• _文本片段_:
____

[ExecuTorch 系列] 3. 导出自定义的大语言模型

简介

如果你有自己的 PyTorch 模型且该模型是大型语言模型（LLM），本文档将展示如何手动将其导出并适配到 ExecuTorch，其中包含许多与之前的 export_llm 指南中相同的优化。

本文档提供一个实际示例以利用 ExecuTorch 导入自定义 LLM。主要目标是提供：关于如何将 ExecuTorch 与自定义 LLM 集成的指南。

方法适用于其他语言模型 ，因为 ExecuTorch 具有模型无关性。PyTorch - Exporting custom LLMs

环境准备

首先，需要下载 ExecuTorch 仓库并安装依赖项。ExecuTorch 建议使用 Python 3.10 并使用 Conda 来管理环境。

可以参考另一篇文档： $ExecuTorch 系列$ 1. 从源码构建 ExecuTorch

bash 复制代码

# Create a directory for this example.
mkdir et-nanogpt
cd et-nanogpt

# Clone the ExecuTorch repository and submodules.
mkdir third-party && cd third-party
git clone -b release/0.7 https://github.com/pytorch/executorch.git
cd executorch
git submodule update --init

# Create a conda environment and install requirements.

____

• _问题_:
• a. 根据关于导出自定义大语言模型的文本，回答下列问题：
(i) 为什么这里介绍的方法也适用于其他语言模型？
(ii) ExecuTorch 建议使用哪个 Python 版本？
(iii) git clone 命令克隆的是 ExecuTorch 仓库的哪个分支？
• b. 关于导出自定义大语言模型的文本接下来会是什么内容？请给出。

____

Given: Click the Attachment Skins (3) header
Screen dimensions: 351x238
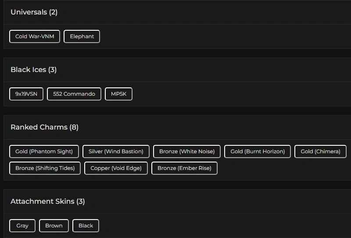Looking at the screenshot, I should [x=48, y=202].
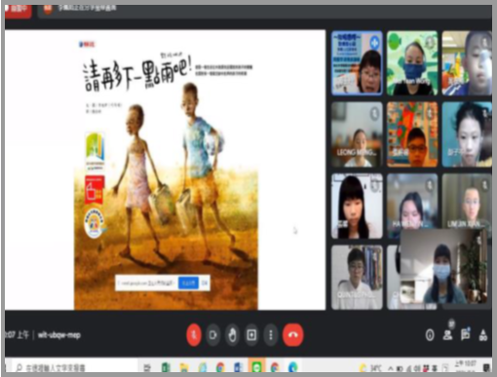Viewport: 497px width, 377px height.
Task: Unmute the red microphone button
Action: [x=194, y=335]
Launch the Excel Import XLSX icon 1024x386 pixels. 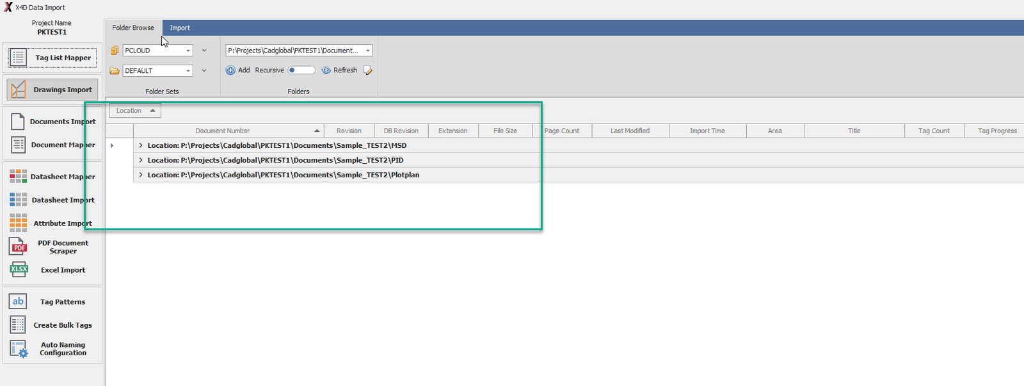[x=19, y=269]
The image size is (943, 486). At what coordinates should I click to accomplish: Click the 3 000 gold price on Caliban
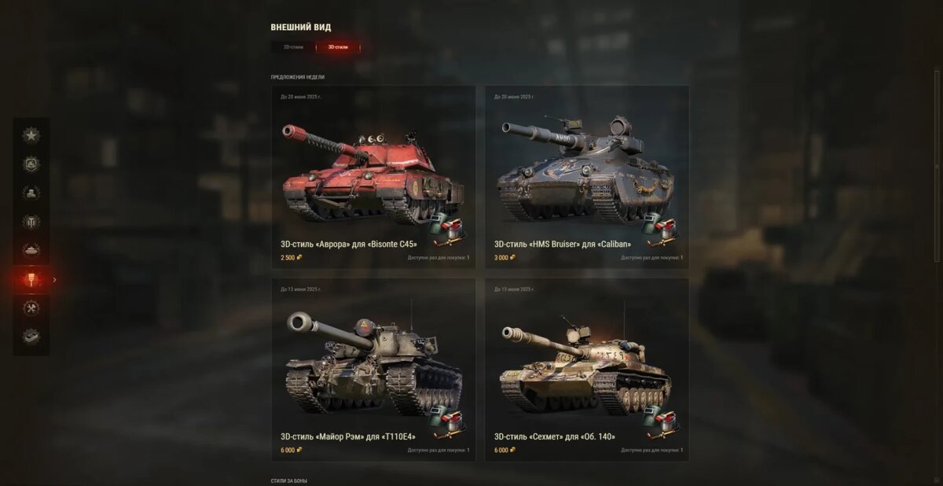point(505,257)
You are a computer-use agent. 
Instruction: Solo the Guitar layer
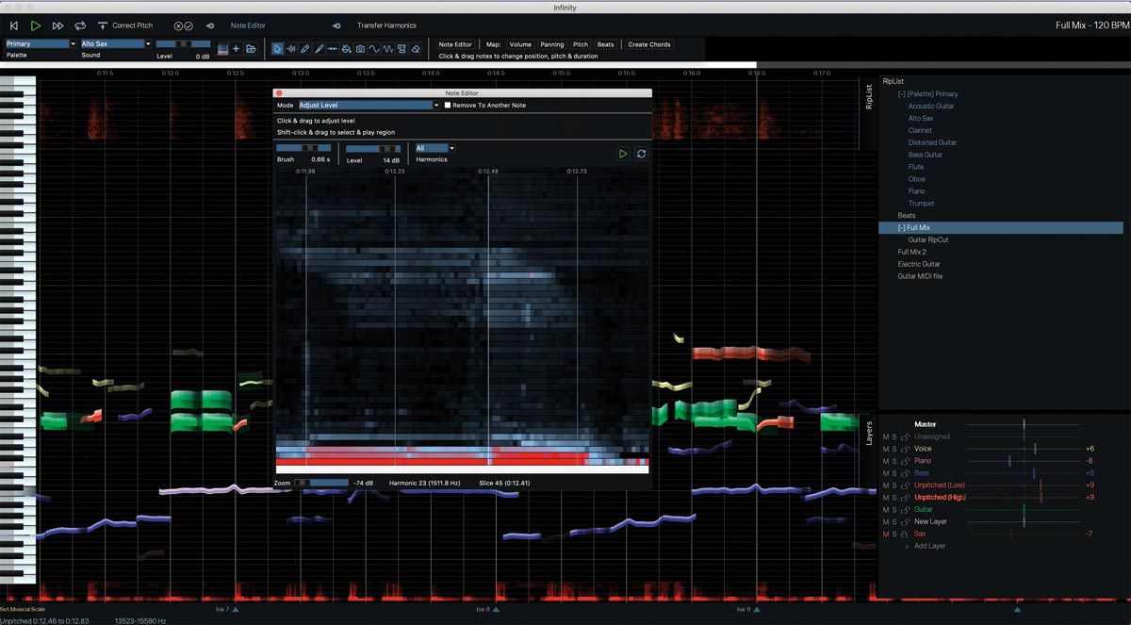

____

• _答案_:
• a.
(i) 因为 ExecuTorch 具有模型无关性。
(ii) Python 3.10。
(iii) release/0.7。

• b.
conda create -yn executorch python=3.10.0
conda activate executorch
./install_requirements.sh

cd ../..

我这里安装的 python 版本是 3.12.12。

在本地运行 LLM

文档示例使用 Karpathy 的 nanoGPT，教程同样适用于其他大语言模型，因为 ExecuTorch 是模型不变的。

使用 ExecuTorch 运行模型有两个步骤：

导出模型：将模型预处理为适合 ExecuTorch Runtime 执行的 .pte 格式。
运行：加载模型文件并使用 ExecuTorch Runtime 运行。

导出到 ExecuTorch （基础版）

首先，需要下载 nanoGPT 模型和相应的分词器词汇表：

bash 复制代码

# curl
curl https://raw.githubusercontent.com/karpathy/nanoGPT/master/model.py -O
curl -L https://huggingface.co/openai-community/gpt2/resolve/main/vocab.json?download=true -o vocab.json

# wget
wget https://raw.githubusercontent.com/karpathy/nanoGPT/master/model.py
wget https://huggingface.co/openai-community/gpt2/resolve/main/vocab.json

然后，创建一个名为 export_nanogpt.py 的文件，其中包含以下内容：

python 复制代码

import torch

from executorch.exir import EdgeCompileConfig, to_edge
from torch.nn.attention import sdpa_kernel, SDPBackend
from torch.export import export, export_for_training

from model import GPT

# Load the model.
model = GPT.from_pretrained('gpt2')

# Create example inputs. This is used in the export process to provide
# hints on the expected shape of the model input.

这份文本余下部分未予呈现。